**Qué se pide**: Extrae del listado, sin ningún cambio, todas las líneas desde la que contiene "twit.video (226, 27)" hasta la que contiene "Pinterest® Promotion (121, 966)", ambas incluidas.

**Listado de registros**:
——————————

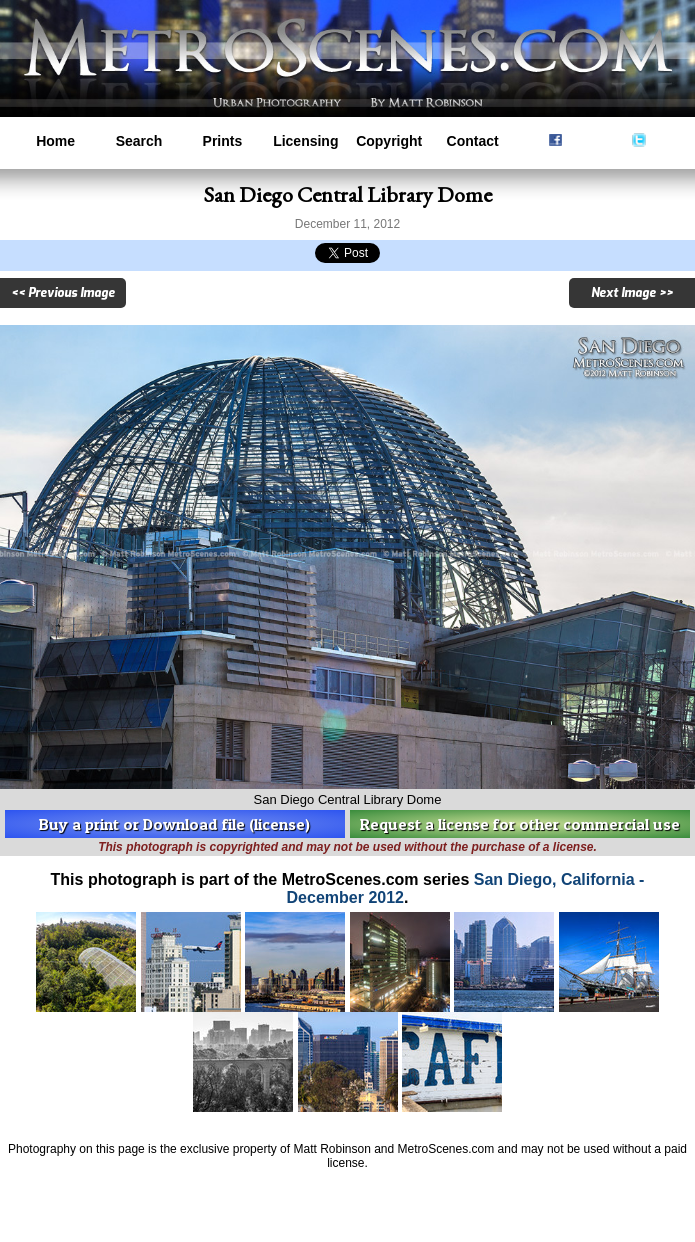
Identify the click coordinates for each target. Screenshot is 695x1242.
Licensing (305, 141)
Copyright (389, 141)
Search (139, 141)
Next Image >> (632, 293)
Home (55, 141)
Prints (223, 141)
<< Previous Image (63, 293)
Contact (473, 141)
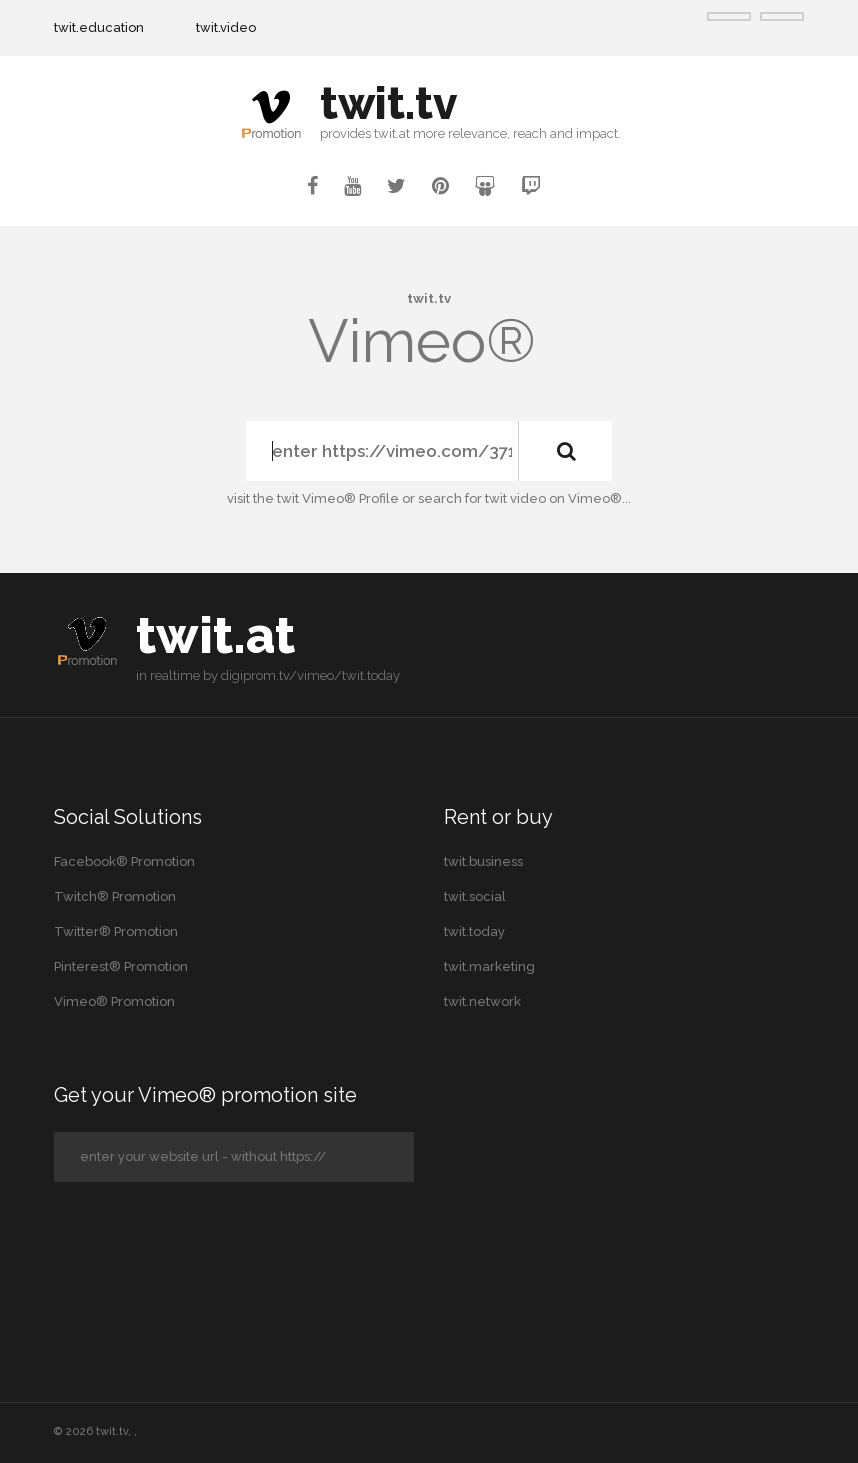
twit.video (226, 27)
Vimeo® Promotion (114, 1001)
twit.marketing (489, 966)
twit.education (99, 27)
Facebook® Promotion (124, 861)
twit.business (483, 861)
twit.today (474, 931)
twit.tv (112, 1431)
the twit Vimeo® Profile (326, 498)
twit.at (215, 635)
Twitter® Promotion (116, 931)
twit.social (475, 896)
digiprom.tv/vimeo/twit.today (310, 675)
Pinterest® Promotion (121, 966)
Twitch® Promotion (115, 896)
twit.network (482, 1001)
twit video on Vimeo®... (558, 498)
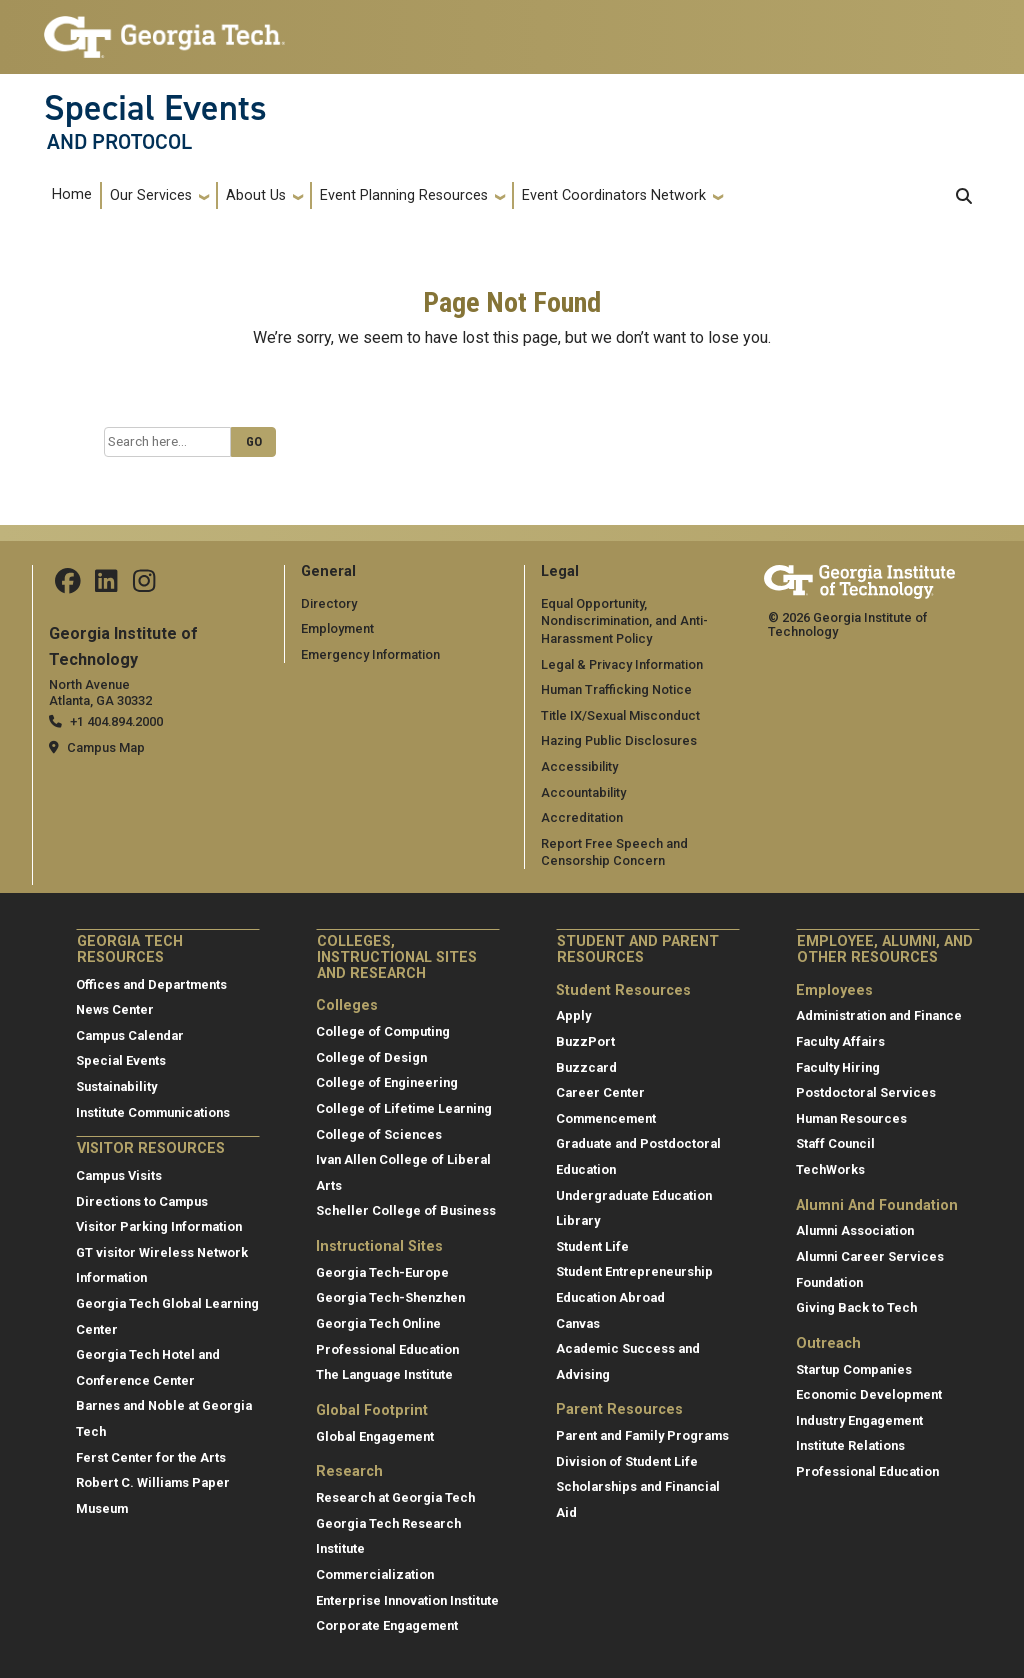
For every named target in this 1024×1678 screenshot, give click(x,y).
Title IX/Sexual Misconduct (620, 715)
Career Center (600, 1092)
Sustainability (116, 1086)
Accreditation (582, 817)
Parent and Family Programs (642, 1435)
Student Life (592, 1246)
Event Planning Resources (404, 195)
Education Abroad (610, 1297)
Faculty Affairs (840, 1041)
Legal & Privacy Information (622, 664)
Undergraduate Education (634, 1195)
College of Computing (383, 1031)
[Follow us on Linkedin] (106, 586)
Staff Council (835, 1143)
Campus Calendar (130, 1035)
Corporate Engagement (387, 1625)
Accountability (583, 792)
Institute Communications (153, 1112)
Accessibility (579, 766)
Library (578, 1220)
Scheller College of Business (406, 1210)
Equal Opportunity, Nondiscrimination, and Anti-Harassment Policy (624, 621)
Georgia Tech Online (378, 1323)
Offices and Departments (151, 984)
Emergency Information (370, 654)
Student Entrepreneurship (634, 1271)
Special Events (155, 108)
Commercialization (375, 1574)
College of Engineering (387, 1082)
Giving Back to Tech (856, 1307)
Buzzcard (586, 1067)
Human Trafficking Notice (616, 689)
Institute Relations (850, 1445)
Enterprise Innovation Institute (407, 1600)
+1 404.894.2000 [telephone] (116, 721)
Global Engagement (375, 1436)
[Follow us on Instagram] (144, 586)
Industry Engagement (859, 1420)
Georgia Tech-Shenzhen (390, 1297)
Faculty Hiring (838, 1067)
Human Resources (851, 1118)
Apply (573, 1015)
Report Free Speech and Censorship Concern (614, 852)
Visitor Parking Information (159, 1226)
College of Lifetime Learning (404, 1108)
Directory (329, 603)
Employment (337, 628)
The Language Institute (384, 1374)
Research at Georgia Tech (395, 1497)
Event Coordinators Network (614, 195)
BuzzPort (585, 1041)
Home (72, 194)
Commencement (606, 1118)
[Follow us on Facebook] (68, 586)
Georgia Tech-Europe (382, 1272)
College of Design (371, 1057)
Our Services (151, 195)
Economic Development (869, 1394)
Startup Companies (854, 1369)
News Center (115, 1009)
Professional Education (387, 1349)
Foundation (829, 1282)
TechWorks (830, 1169)
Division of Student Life (627, 1461)
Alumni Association (855, 1230)
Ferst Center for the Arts (151, 1457)
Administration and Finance (879, 1015)
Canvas (578, 1323)
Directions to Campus (142, 1201)
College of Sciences (379, 1134)
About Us (256, 195)
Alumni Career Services (870, 1256)
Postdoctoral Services (866, 1092)
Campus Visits (119, 1175)
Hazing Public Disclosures (619, 740)
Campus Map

——————————

**En respuesta**:
twit.video (226, 27)
Vimeo® Promotion (114, 1001)
twit.marketing (489, 966)
twit.education (99, 27)
Facebook® Promotion (124, 861)
twit.business (483, 861)
twit.today (474, 931)
twit.tv (112, 1431)
the twit Vimeo® Profile (326, 498)
twit.at (215, 635)
Twitter® Promotion (116, 931)
twit.social (475, 896)
digiprom.tv/vimeo/twit.today (310, 675)
Pinterest® Promotion (121, 966)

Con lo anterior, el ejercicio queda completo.